We hear so much about how our health system is failing and broken, but the people who work within that system are some of the most kindhearted, dedicated and generous people you could ever meet in society. I wish to express my personal thanks to the surgeons, consultants, registrars, house doctors, radiology staff and especially the nurses that assisted in my care and recovery. A special mention of thanks to the staff of the intensive care unit and the doctors and nurses on ward 4A.
Even if the system is broken, we have to appreciate the special people who work within it.
An attempt to avoid courting controversy
I have no particular wish to court controversy; however, some opinions are so embedded as to demand significant disentangling. The initial impetus to this correspondence was Russell Garbutt’s observation that nobody was forcing Māori to smoke. The greater issue for Garbutt is that he overlooks the relevant history.
Systemic abuse has a twofold effect.
The first effect is that the victim identifies with the perpetrator, by, for example, adopting the settler’s smoking and drinking habits. Alcohol was one safe drink in cholera-riddled England; tobacco was understood to counteract airborne diseases. Aotearoa inherited that problem. However, Ariki Tuai of Ngare Raumati learnt in the 1810s that an Englishman’s word was not always synonymous with his honour. In the 1840s unheeded pleas from ariki to stop the introduction of recreational drugs obliged them to go over the heads of British Governors and entreat Queen Victoria’s protection.
The second effect is that the victim insulates themselves and believes, justifiably, that the dominant society means them no good. The downfall of Waikato iwi was, ironically, that they became too good at producing food for Auckland settlers.
In both instances self-medication via recreational drugs provides a temporary salve to, for example, being told that your skin colour makes you dirty or of being stripped of your birthright and denied your intelligence. Blaming the victim for their addictions should be controversial.
Philip Temple’s assumption that I believe Ron Crosby is more controversial than (Sir) Ranginui Walker is by the by. No one authority should be relied upon.
Acknowledging that our history comes from both sides of the mountain and that we are all merely human need not be controversial. I take no pride in some of my ancestors’ belief structures but I do take pride in their history.
A review of rationale for RUCs
Your writer, Glenn Turner (ODT 26.2.24), doesn’t seem to understand the principle of road-user charges (RUCs). He seems to believe that RUCs applied to EVs are an "extra" tax being applied to users of EVs. As a current EV user, and someone who travelled several hundred thousand kilometres in a CNG car in the 1980s, I understand and mainly agree with the imposition of RUCs for EVs.
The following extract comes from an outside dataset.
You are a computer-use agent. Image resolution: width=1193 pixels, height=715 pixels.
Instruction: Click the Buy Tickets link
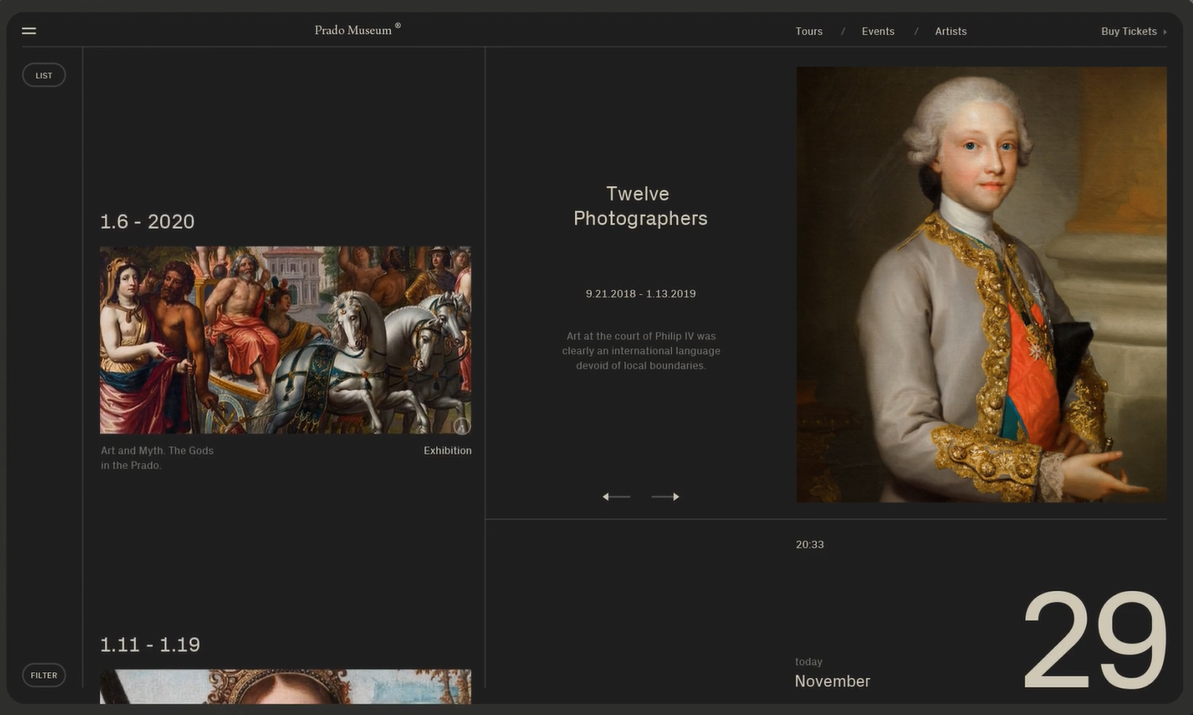pos(1128,31)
RUCs pay for the provision and upkeep of the nation’s roads. Petrol vehicle drivers pay RUCs within the price of the petrol they use. However, diesel-powered vehicles don’t pay RUCs in the price of the fuel. There are so many non-road uses of diesel that imposing a RUC on diesel would force users such as agricultural, forestry, construction and fisheries to apply for a refund, as they make no demands on the roading infrastructure.
There will be no difference between an EV and a diesel-powered ute, both will carry a RUC certificate on their windscreen, and pay RUC on the basis of the distance travelled.
There is, however, an inequality in the current RUCs for EVs. The rate of RUCs which will apply to most, if not all, EVs is that for a vehicle up to a weight of 3500kg. My EV weighs only 1560kg, and would contribute much less damage to the road surface than a three and a-half tonne commercial truck.
Perhaps there is a need for a lower RUC rate for vehicles up to a weight of 2000kg, say $44/1000km instead of $76/1000km. The government implies that eventually charging all vehicles, including petrol vehicles, for RUCs separately to the price of fuel and based on the distance they travel is equitable.
What would be more equitable than charging vehicles a RUC rate also based on their contribution to roading costs.